__What needs to be done__:
Please put the lines from the one with "Locate an element" to the one with "upload-icon is located", both included, into a Markdown table with the columns Row and Line, skipping blank lines. Leave the pictures out of the table.

__Entries shown__:
=== Begin Enclosure ===

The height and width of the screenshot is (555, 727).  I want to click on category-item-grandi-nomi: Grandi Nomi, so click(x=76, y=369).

=== End Enclosure ===
=== Begin Enclosure ===

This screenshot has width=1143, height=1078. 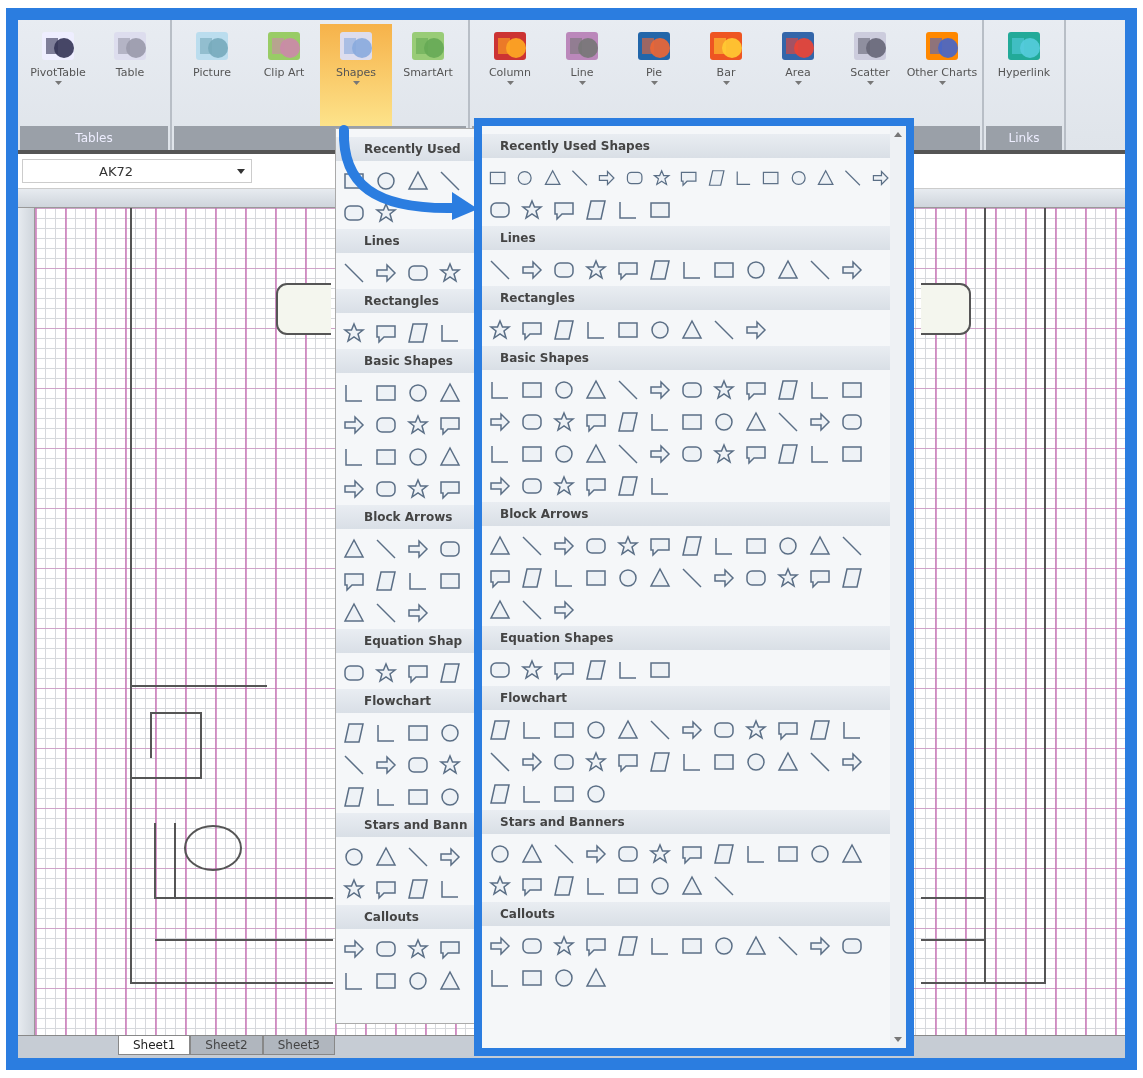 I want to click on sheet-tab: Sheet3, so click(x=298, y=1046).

=== End Enclosure ===
=== Begin Enclosure ===

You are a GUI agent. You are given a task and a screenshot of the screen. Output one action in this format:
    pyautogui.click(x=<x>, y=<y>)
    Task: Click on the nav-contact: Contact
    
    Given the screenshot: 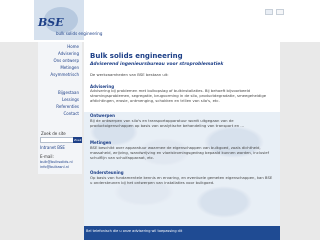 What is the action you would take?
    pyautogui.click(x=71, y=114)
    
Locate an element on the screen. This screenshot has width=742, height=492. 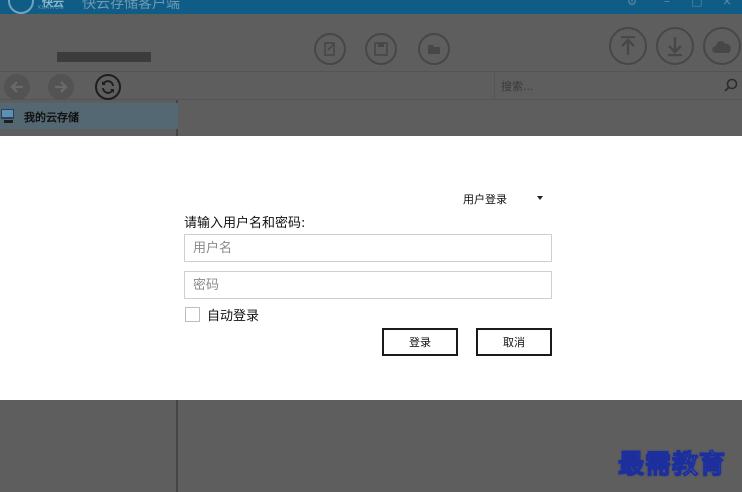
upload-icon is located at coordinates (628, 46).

=== End Enclosure ===

__Completed task__:
| Row | Line |
|---|---|
| 1 | Locate an element on the screen. This screenshot has width=742, height=492.  |
| 2 | upload-icon is located at coordinates (628, 46). |